Atherosclerosis is a chronic inflammatory process that results in the development of VP in the coronary arteries. However, at any point in time, local proinflammatory processes are counterbalanced by anti-inflammatory processes, resulting in a dynamic situation where an image obtained at a single point in time is simply a snapshot of a constantly changing microenvironment7. The dynamic nature of VP has been documented with IVUS and VH8. Of 20 VP identified as TCFA, only 25% retained that morphology on repeat imaging 12 months later. The remainder healed by evolving into different lesion types not associated with an elevated risk of plaque disruption. This finding may explain why prospective analyses of VP have such a poor positive predictive value for plaque-specific clinical events. For example, in the PROSPECT trial, 596 TCFA were identified using IVUS, but only 26 major adverse cardiovascular events (4.3%) were related to TFCA during the 3 years of follow-up2. In the SCOT-HEART Trial, coronary plaques with high-risk characteristics (positive remodelling or low-attenuation plaque) were observed on CCTA in 608 patients, of whom only 25 experienced subsequent MI or coronary death (4.1%) after 4.7 years9. Similarly, in the PROMISE Trial, coronary plaques with adverse characteristics (positive remodelling, low CT attenuation, or napkin-ring sign) were observed on CCTA in 505 patients with non-obstructive CAD, of whom only 24 experienced an adverse cardiac event (4.8%) during a median follow-up of 25 months10. Of note, only the PROSPECT trial attempted to correlate downstream plaque rupture events with a prospectively identified VP. SCOT-HEART and PROMISE merely reported the association of future events with the presence of high-risk plaque characteristics but did not attempt to attribute these events to specific VP. Thus, in the best-case scenario, assuming all downstream events were proven to be caused by a prospectively identified VP, for every 100 patients who undergo stenting of a presumed VP, ~95 would derive no benefit. Furthermore, there is no reason to believe that patients undergoing intravascular imaging and/or stenting of VP would not experience acute procedural complications nor the annual 2% rate of cardiac death, MI, or ischaemia-driven target lesion revascularisation that has been documented in years 1-5 following stent placement and may persist in perpetuity11.

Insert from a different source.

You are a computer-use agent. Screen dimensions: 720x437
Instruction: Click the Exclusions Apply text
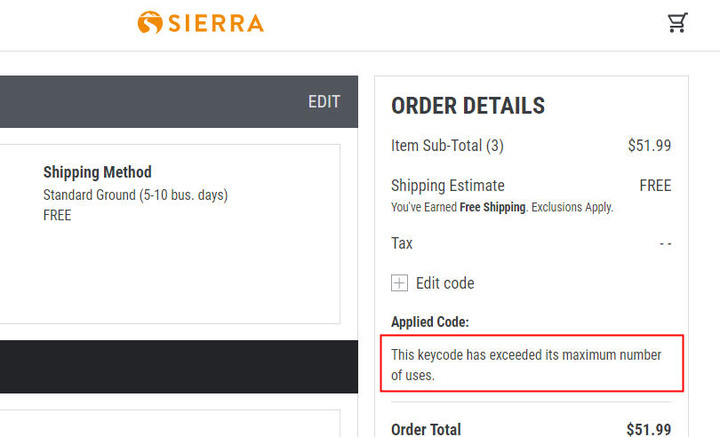[572, 207]
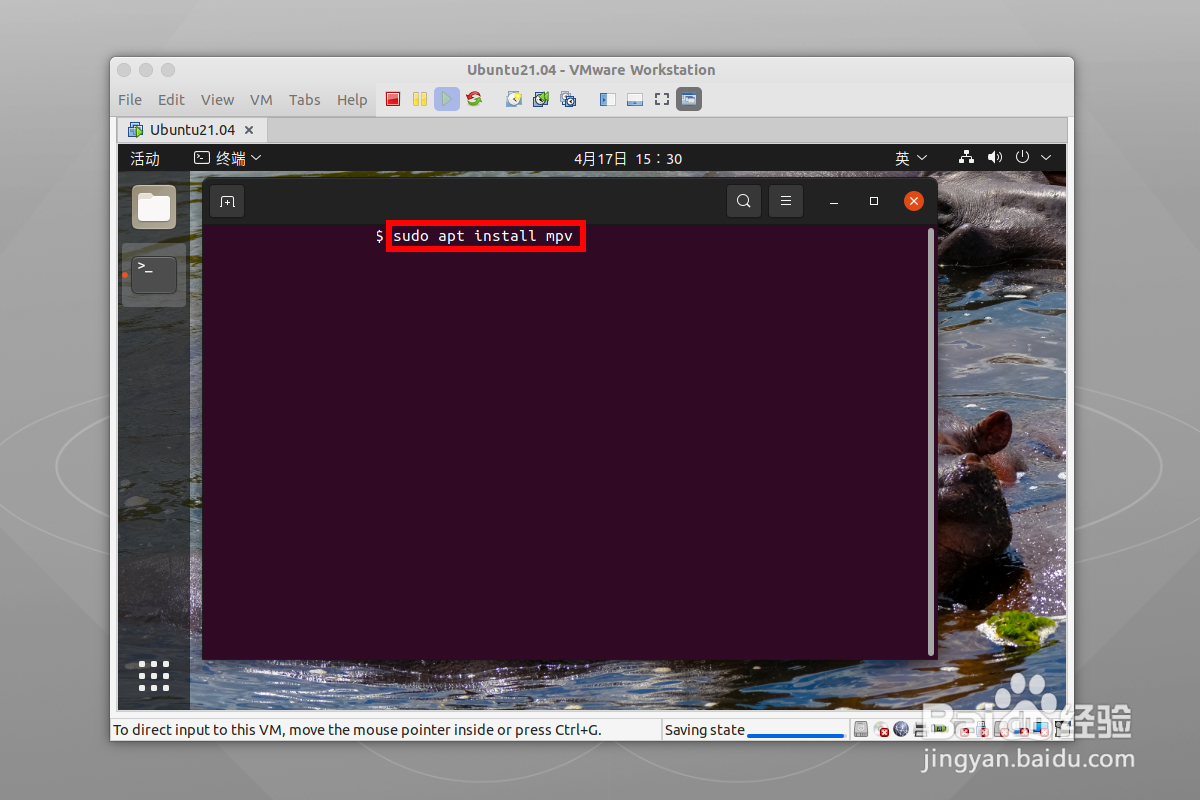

In summary, given the dynamic nature of the proposed target for stenting, the poor sensitivity and specificity of current imaging techniques, and the great potential for harm, there is simply not enough evidence to justify the stenting of individual VP. As atherosclerosis is a systemic and dynamic disease, we feel that the maximum benefit will be derived from systemic as opposed to focal treatments until prospective data from well-designed and adequately powered randomised clinical trials prove otherwise.
Conflict of interest statement
The authors have no conflicts of interest to declare.